### RECORDS FOR PROCESSING:
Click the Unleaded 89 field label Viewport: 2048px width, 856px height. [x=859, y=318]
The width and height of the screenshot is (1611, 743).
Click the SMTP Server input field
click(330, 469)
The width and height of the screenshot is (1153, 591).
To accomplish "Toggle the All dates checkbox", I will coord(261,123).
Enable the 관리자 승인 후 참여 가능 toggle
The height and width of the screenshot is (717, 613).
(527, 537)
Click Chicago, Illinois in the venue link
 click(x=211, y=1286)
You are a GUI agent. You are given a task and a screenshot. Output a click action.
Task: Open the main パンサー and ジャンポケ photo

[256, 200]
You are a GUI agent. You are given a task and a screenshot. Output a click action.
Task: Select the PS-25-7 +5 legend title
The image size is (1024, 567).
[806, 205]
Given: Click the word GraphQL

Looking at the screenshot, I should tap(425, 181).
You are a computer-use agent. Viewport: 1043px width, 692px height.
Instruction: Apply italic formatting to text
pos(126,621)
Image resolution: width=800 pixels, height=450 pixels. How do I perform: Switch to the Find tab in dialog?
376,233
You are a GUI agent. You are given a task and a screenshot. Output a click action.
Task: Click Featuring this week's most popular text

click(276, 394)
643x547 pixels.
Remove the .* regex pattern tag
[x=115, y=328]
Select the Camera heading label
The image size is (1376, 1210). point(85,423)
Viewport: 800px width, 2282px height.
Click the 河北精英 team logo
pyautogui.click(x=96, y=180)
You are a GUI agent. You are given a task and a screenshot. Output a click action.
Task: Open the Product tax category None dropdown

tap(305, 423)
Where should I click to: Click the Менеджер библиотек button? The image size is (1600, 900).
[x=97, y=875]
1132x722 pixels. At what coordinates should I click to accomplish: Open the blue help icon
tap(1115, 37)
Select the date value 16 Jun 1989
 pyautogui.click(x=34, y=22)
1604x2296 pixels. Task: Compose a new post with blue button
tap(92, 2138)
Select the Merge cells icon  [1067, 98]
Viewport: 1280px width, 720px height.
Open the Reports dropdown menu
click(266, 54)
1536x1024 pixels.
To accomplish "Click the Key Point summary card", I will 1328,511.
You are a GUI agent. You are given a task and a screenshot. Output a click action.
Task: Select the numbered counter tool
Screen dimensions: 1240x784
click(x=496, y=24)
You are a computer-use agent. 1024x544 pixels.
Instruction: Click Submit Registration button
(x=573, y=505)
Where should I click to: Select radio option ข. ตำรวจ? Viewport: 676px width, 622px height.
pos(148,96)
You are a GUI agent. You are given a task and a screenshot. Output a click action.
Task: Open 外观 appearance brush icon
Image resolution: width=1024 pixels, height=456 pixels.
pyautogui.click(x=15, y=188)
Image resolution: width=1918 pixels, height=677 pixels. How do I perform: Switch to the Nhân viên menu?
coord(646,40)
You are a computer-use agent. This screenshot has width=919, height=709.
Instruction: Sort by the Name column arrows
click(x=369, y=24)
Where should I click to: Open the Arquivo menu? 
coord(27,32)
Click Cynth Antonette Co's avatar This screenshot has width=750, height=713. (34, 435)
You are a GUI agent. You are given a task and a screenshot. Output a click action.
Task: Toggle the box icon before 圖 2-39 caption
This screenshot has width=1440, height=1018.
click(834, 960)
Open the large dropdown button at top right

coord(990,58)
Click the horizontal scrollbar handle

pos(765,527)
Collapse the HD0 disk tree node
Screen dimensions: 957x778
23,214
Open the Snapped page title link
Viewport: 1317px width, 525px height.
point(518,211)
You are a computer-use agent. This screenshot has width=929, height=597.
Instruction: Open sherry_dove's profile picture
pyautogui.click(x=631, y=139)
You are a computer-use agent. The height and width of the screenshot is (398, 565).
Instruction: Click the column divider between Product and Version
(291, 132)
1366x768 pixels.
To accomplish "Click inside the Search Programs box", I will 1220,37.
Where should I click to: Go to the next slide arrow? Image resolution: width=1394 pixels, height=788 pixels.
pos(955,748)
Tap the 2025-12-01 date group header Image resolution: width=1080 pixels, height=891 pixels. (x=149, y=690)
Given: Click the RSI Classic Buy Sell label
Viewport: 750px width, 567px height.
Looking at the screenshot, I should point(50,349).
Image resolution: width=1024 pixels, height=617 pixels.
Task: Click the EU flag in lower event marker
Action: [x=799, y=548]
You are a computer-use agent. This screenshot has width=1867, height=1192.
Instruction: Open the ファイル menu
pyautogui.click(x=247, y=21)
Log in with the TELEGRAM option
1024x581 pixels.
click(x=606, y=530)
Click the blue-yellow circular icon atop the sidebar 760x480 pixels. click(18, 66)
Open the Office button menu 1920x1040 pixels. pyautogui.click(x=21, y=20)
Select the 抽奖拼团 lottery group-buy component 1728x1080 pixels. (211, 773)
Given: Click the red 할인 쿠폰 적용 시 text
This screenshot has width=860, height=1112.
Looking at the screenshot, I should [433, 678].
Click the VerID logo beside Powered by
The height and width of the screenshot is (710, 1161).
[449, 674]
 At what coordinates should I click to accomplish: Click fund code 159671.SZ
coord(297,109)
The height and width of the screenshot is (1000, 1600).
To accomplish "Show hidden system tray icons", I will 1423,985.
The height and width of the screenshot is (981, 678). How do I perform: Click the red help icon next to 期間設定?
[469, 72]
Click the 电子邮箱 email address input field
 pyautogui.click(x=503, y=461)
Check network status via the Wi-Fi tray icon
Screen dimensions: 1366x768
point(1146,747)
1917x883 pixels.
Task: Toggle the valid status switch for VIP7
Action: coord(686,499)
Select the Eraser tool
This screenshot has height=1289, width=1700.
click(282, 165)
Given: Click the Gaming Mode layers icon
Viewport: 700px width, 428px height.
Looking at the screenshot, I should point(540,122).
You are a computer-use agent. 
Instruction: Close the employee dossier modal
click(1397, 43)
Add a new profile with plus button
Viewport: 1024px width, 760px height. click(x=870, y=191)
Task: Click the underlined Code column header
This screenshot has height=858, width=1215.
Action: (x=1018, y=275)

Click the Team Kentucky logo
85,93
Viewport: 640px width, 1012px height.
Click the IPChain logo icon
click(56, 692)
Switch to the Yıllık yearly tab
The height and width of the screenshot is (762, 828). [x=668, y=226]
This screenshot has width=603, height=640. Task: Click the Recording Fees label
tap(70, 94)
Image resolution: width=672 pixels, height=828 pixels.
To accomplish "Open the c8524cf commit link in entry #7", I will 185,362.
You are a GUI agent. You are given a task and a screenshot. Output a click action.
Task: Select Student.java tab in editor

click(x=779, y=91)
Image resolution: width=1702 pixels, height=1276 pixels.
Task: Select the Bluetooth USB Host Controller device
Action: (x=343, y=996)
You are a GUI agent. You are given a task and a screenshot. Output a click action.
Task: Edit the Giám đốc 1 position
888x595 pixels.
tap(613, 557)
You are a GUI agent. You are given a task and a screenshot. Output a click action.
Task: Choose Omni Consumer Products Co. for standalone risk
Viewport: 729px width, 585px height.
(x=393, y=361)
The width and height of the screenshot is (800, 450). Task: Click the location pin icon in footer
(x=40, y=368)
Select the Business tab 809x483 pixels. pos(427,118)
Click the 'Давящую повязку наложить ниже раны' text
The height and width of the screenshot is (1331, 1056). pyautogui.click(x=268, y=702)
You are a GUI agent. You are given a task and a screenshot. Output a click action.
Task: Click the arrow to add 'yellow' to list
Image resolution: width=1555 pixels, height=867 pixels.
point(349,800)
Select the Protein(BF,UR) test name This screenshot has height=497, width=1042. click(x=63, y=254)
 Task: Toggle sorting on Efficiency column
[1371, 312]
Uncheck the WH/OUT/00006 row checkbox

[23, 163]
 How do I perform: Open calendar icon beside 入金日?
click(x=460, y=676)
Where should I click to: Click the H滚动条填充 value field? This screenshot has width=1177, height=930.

### TO DO:
Give back the entire listing, line for line, exactly as it stands.

### THE ANSWER:
Click the Unleaded 89 field label Viewport: 2048px width, 856px height. [x=859, y=318]
The width and height of the screenshot is (1611, 743).
Click the SMTP Server input field
click(330, 469)
The width and height of the screenshot is (1153, 591).
To accomplish "Toggle the All dates checkbox", I will coord(261,123).
Enable the 관리자 승인 후 참여 가능 toggle
The height and width of the screenshot is (717, 613).
(527, 537)
Click Chicago, Illinois in the venue link
 click(x=211, y=1286)
You are a GUI agent. You are given a task and a screenshot. Output a click action.
Task: Open the main パンサー and ジャンポケ photo

[256, 200]
You are a GUI agent. You are given a task and a screenshot. Output a click action.
Task: Select the PS-25-7 +5 legend title
The image size is (1024, 567).
[806, 205]
Given: Click the word GraphQL

Looking at the screenshot, I should tap(425, 181).
You are a computer-use agent. Viewport: 1043px width, 692px height.
Instruction: Apply italic formatting to text
pos(126,621)
Image resolution: width=800 pixels, height=450 pixels. How do I perform: Switch to the Find tab in dialog?
376,233
You are a GUI agent. You are given a task and a screenshot. Output a click action.
Task: Click Featuring this week's most popular text

click(276, 394)
643x547 pixels.
Remove the .* regex pattern tag
[x=115, y=328]
Select the Camera heading label
The image size is (1376, 1210). point(85,423)
Viewport: 800px width, 2282px height.
Click the 河北精英 team logo
pyautogui.click(x=96, y=180)
You are a GUI agent. You are given a task and a screenshot. Output a click action.
Task: Open the Product tax category None dropdown

tap(305, 423)
Where should I click to: Click the Менеджер библиотек button? The image size is (1600, 900).
[x=97, y=875]
1132x722 pixels. At what coordinates should I click to accomplish: Open the blue help icon
tap(1115, 37)
Select the date value 16 Jun 1989
 pyautogui.click(x=34, y=22)
1604x2296 pixels. Task: Compose a new post with blue button
tap(92, 2138)
Select the Merge cells icon  [1067, 98]
Viewport: 1280px width, 720px height.
Open the Reports dropdown menu
click(266, 54)
1536x1024 pixels.
To accomplish "Click the Key Point summary card", I will 1328,511.
You are a GUI agent. You are given a task and a screenshot. Output a click action.
Task: Select the numbered counter tool
Screen dimensions: 1240x784
click(x=496, y=24)
You are a computer-use agent. 1024x544 pixels.
Instruction: Click Submit Registration button
(x=573, y=505)
Where should I click to: Select radio option ข. ตำรวจ? Viewport: 676px width, 622px height.
pos(148,96)
You are a GUI agent. You are given a task and a screenshot. Output a click action.
Task: Open 外观 appearance brush icon
Image resolution: width=1024 pixels, height=456 pixels.
pyautogui.click(x=15, y=188)
Image resolution: width=1918 pixels, height=677 pixels. How do I perform: Switch to the Nhân viên menu?
coord(646,40)
You are a computer-use agent. This screenshot has width=919, height=709.
Instruction: Sort by the Name column arrows
click(x=369, y=24)
Where should I click to: Open the Arquivo menu? 
coord(27,32)
Click Cynth Antonette Co's avatar This screenshot has width=750, height=713. (34, 435)
You are a GUI agent. You are given a task and a screenshot. Output a click action.
Task: Toggle the box icon before 圖 2-39 caption
This screenshot has width=1440, height=1018.
click(834, 960)
Open the large dropdown button at top right

coord(990,58)
Click the horizontal scrollbar handle

pos(765,527)
Collapse the HD0 disk tree node
Screen dimensions: 957x778
23,214
Open the Snapped page title link
Viewport: 1317px width, 525px height.
point(518,211)
You are a computer-use agent. This screenshot has width=929, height=597.
Instruction: Open sherry_dove's profile picture
pyautogui.click(x=631, y=139)
You are a computer-use agent. The height and width of the screenshot is (398, 565).
Instruction: Click the column divider between Product and Version
(291, 132)
1366x768 pixels.
To accomplish "Click inside the Search Programs box", I will 1220,37.
Where should I click to: Go to the next slide arrow? Image resolution: width=1394 pixels, height=788 pixels.
pos(955,748)
Tap the 2025-12-01 date group header Image resolution: width=1080 pixels, height=891 pixels. (x=149, y=690)
Given: Click the RSI Classic Buy Sell label
Viewport: 750px width, 567px height.
Looking at the screenshot, I should point(50,349).
Image resolution: width=1024 pixels, height=617 pixels.
Task: Click the EU flag in lower event marker
Action: [x=799, y=548]
You are a computer-use agent. This screenshot has width=1867, height=1192.
Instruction: Open the ファイル menu
pyautogui.click(x=247, y=21)
Log in with the TELEGRAM option
1024x581 pixels.
click(x=606, y=530)
Click the blue-yellow circular icon atop the sidebar 760x480 pixels. click(18, 66)
Open the Office button menu 1920x1040 pixels. pyautogui.click(x=21, y=20)
Select the 抽奖拼团 lottery group-buy component 1728x1080 pixels. (211, 773)
Given: Click the red 할인 쿠폰 적용 시 text
This screenshot has width=860, height=1112.
Looking at the screenshot, I should [433, 678].
Click the VerID logo beside Powered by
The height and width of the screenshot is (710, 1161).
[449, 674]
 At what coordinates should I click to accomplish: Click fund code 159671.SZ
coord(297,109)
The height and width of the screenshot is (1000, 1600).
To accomplish "Show hidden system tray icons", I will 1423,985.
The height and width of the screenshot is (981, 678). How do I perform: Click the red help icon next to 期間設定?
[469, 72]
Click the 电子邮箱 email address input field
 pyautogui.click(x=503, y=461)
Check network status via the Wi-Fi tray icon
Screen dimensions: 1366x768
point(1146,747)
1917x883 pixels.
Task: Toggle the valid status switch for VIP7
Action: coord(686,499)
Select the Eraser tool
This screenshot has height=1289, width=1700.
click(282, 165)
Given: Click the Gaming Mode layers icon
Viewport: 700px width, 428px height.
Looking at the screenshot, I should point(540,122).
You are a computer-use agent. 
Instruction: Close the employee dossier modal
click(1397, 43)
Add a new profile with plus button
Viewport: 1024px width, 760px height. click(x=870, y=191)
Task: Click the underlined Code column header
This screenshot has height=858, width=1215.
Action: (x=1018, y=275)

Click the Team Kentucky logo
85,93
Viewport: 640px width, 1012px height.
Click the IPChain logo icon
click(56, 692)
Switch to the Yıllık yearly tab
The height and width of the screenshot is (762, 828). [x=668, y=226]
This screenshot has width=603, height=640. Task: Click the Recording Fees label
tap(70, 94)
Image resolution: width=672 pixels, height=828 pixels.
To accomplish "Open the c8524cf commit link in entry #7", I will 185,362.
You are a GUI agent. You are given a task and a screenshot. Output a click action.
Task: Select Student.java tab in editor

click(x=779, y=91)
Image resolution: width=1702 pixels, height=1276 pixels.
Task: Select the Bluetooth USB Host Controller device
Action: (x=343, y=996)
You are a GUI agent. You are given a task and a screenshot. Output a click action.
Task: Edit the Giám đốc 1 position
888x595 pixels.
tap(613, 557)
You are a GUI agent. You are given a task and a screenshot. Output a click action.
Task: Choose Omni Consumer Products Co. for standalone risk
Viewport: 729px width, 585px height.
(x=393, y=361)
The width and height of the screenshot is (800, 450). Task: Click the location pin icon in footer
(x=40, y=368)
Select the Business tab 809x483 pixels. pos(427,118)
Click the 'Давящую повязку наложить ниже раны' text
The height and width of the screenshot is (1331, 1056). pyautogui.click(x=268, y=702)
You are a GUI agent. You are given a task and a screenshot. Output a click action.
Task: Click the arrow to add 'yellow' to list
Image resolution: width=1555 pixels, height=867 pixels.
point(349,800)
Select the Protein(BF,UR) test name This screenshot has height=497, width=1042. click(x=63, y=254)
 Task: Toggle sorting on Efficiency column
[1371, 312]
Uncheck the WH/OUT/00006 row checkbox

[23, 163]
 How do I perform: Open calendar icon beside 入金日?
click(x=460, y=676)
Where should I click to: Click the H滚动条填充 value field? This screenshot has width=1177, height=930.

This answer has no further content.